Exercise.
Your task is to copy each line of the listing that contains the word "Shadow".

Records supplied.

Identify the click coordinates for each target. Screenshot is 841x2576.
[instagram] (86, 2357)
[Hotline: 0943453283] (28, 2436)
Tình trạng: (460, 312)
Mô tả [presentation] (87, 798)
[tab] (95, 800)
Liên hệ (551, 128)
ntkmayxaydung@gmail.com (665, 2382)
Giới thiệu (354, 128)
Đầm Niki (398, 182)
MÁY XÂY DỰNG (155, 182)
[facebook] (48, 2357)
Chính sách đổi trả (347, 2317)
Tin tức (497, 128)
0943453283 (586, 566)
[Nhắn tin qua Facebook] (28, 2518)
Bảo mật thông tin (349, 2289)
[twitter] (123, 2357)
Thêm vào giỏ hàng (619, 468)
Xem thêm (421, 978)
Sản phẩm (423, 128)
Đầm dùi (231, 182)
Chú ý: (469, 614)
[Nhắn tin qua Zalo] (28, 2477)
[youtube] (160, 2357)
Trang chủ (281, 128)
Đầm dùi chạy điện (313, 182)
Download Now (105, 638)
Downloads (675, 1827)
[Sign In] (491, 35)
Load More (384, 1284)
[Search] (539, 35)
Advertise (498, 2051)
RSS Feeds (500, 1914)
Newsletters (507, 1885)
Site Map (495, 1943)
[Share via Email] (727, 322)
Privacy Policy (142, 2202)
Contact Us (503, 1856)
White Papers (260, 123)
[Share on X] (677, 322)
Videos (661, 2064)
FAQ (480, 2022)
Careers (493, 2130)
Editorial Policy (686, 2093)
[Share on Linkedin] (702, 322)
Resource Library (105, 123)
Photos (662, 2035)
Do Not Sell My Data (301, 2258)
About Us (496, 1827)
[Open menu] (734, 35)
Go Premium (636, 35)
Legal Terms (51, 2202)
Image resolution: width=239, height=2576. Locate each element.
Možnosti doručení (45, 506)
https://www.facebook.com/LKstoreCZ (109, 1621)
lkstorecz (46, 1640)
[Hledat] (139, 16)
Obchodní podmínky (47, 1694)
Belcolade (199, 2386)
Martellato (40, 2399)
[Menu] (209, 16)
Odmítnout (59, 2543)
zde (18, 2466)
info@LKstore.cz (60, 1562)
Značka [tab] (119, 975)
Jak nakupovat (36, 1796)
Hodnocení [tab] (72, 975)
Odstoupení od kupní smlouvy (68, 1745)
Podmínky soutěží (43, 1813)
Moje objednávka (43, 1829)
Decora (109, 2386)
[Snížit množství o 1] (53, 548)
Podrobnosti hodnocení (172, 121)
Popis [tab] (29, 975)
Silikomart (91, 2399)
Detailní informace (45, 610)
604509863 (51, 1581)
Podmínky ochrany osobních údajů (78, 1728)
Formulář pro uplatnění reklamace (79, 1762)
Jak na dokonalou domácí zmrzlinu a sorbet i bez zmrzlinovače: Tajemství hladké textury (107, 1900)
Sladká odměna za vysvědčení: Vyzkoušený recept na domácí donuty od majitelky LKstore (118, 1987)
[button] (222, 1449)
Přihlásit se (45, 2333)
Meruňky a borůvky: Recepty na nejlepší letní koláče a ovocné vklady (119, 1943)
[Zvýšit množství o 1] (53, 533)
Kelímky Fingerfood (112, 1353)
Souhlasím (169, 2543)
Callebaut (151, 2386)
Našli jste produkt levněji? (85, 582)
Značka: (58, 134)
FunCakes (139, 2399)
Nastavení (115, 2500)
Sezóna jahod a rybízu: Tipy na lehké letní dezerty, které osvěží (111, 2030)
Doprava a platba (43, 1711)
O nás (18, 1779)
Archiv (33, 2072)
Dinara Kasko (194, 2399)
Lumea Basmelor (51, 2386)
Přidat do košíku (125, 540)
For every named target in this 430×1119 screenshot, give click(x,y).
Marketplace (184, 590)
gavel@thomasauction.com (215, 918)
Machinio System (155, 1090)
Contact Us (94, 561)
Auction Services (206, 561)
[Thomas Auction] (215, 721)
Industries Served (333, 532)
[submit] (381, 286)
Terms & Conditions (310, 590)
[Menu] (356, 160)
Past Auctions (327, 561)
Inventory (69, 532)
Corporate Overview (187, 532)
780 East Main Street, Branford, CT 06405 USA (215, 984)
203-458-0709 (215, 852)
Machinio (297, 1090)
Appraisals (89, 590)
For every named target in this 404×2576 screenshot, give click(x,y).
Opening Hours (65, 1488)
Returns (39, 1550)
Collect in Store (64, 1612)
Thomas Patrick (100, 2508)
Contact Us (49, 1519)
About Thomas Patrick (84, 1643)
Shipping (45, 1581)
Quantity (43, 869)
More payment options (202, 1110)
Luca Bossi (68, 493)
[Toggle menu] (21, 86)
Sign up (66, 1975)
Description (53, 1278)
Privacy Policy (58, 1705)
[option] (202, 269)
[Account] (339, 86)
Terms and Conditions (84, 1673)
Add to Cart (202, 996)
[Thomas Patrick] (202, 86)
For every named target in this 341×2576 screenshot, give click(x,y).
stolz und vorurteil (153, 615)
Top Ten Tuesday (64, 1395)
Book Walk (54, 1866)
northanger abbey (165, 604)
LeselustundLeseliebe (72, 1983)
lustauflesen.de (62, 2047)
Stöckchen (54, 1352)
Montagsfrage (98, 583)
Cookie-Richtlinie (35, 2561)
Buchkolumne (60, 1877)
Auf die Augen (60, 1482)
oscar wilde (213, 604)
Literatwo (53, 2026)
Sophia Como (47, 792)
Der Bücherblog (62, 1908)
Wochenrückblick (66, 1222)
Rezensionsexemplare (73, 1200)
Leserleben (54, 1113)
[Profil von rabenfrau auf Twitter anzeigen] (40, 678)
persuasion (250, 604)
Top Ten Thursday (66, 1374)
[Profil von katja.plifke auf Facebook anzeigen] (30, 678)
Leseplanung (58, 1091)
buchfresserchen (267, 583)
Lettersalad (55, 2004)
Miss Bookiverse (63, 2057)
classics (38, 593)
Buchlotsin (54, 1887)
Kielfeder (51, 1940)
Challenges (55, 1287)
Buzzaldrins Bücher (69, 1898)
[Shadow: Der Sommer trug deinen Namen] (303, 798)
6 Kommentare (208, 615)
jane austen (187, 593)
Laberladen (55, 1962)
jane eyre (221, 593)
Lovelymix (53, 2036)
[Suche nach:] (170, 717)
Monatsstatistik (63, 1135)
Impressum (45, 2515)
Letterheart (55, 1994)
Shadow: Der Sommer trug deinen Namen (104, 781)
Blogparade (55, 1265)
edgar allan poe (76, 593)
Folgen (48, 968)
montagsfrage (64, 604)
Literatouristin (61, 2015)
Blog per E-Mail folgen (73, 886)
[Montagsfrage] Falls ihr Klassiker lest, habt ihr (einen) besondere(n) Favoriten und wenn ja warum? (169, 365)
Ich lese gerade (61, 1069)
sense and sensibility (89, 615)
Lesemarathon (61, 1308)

Solution to this task.
[Shadow: Der Sommer trug deinen Namen] (303, 798)
Shadow: Der Sommer trug deinen Namen (104, 781)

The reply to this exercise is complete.